Cuba has a highly unpopular dual currency system. There is the non-convertible Cuban peso and the Cuban Convertible Currency, or CUC, which came into existence in 1994. The CUC is, theoretically, at least, backed by hard currency. Foreign visitors change their EUROS or U.S. dollars into CUC to pay their hotel and restaurant bills. Cubans buy CUC at a highly unfavorable exchange rate with the regular Cuban pesos that they receive as wages. And the only reason they do so is because they have to.
"Take toiletries. Basic products like that have to be bought in shops that charge CUCs. And as far as I know workers here earn Cuban pesos," Luis Diaz, 26, a computer specialist, said.
Bath soap, toothpaste, cooking oil and butter are just some of the products Cubans can only obtain in CUCs.
Nearly everyone we spoke to raised the same issue.
"There is one measure that the entire world is waiting for - that is the elimination of the dual currency - and it's a measure that our Government and our economists must analyze sooner or later," Ruben Pupo, 47, a security guard, said.
Many Cubans believe their own government can do something to get them out of the hole they're in while still paying lip service to the U.S. economic embargo and the world economic crisis.
Gustavo Diaz, a 44-yar-old swimming coach, named some of the thing he hoped Raul would touch on in his July 26th speech.
"People are talking about the dual currency, the problem of supplies - that is to say the issue of farming."
His thought was picked up by retiree Candido Martinez.
"We have had many problems with agriculture of late, with sugar cane, root vegetables, and there is not much to see in the markets for reasons that nearly everybody knows - a lack of organization, deficiencies in farming. And that has to improve and I think that some measure to fix this situation should emerge on July 26th, but not just words or something that remains on paper. We need action."
Luis Diaz, like many of the younger people we spoke to, is not hopeful. "They haven't done the things they've said they would do until now, and on Monday they will say new things. First they have to implement the pending things."
Among the many steps that Diaz thinks should be taken is giving people the right to open their own businesses. "There are people who have the money to do things and the State should make it possible for them to act on it. There are many locations in the city where they could open businesses, places that are now falling apart."
Beauty parlors and barber shops have been privatized in the past year. Diaz thinks that experiment should be extended to other areas.

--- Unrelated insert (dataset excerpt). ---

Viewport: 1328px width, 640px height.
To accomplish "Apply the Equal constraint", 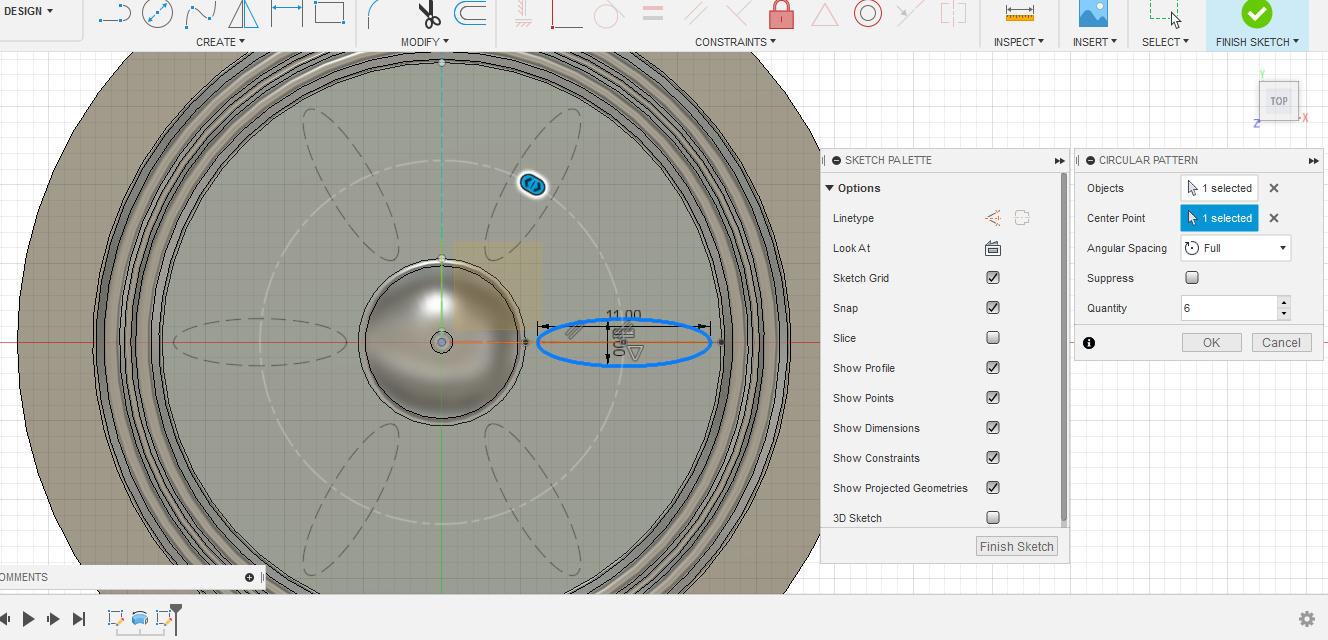I will pos(652,13).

Two reliable sources say the privatization or corporatization of services and other small businesses is most likely on the agenda of the upcoming National Assembly, or parliament, session on August 1, the closing session of which they assured me Fidel Castro would attend.

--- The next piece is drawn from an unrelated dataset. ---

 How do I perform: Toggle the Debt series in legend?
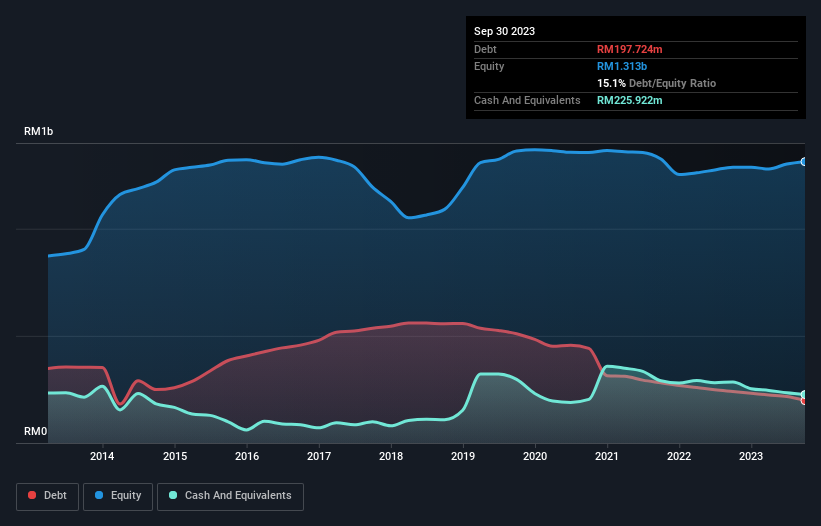(49, 495)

Furthermore they say the long-awaited Communist Party Conference will be held in November and will take up the issue of reorganizing the Cuban economy and the establishment of a single currency. But just how cash-strapped Cuba will be able to do that they were unable to say.

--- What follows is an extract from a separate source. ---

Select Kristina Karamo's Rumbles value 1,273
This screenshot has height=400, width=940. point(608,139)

They did say that the surviving currency would be the Cuban peso. Evidence of this appears in the opening of some restaurants, cafeterias and stores across the country selling products normally priced in CUCs for Cuban pesos, but at elevated cost. A can of beer is 10 pesos and a large can of tomato puree is 120 pesos. One university professor and department head said that even on her salary of more than 600 pesos a month - well over the average - she can rarely afford these items. "It costs 100 pesos, if I'm lucky, to take my three children for a simple lunch at one of the peso cafeterias. How many days' work does that 100 pesos represent?" she said.
These are the issues that Cubans will want to hear about next Monday. An appearance by Fidel Castro would be the icing on the cake, but the cake is what they are interested in.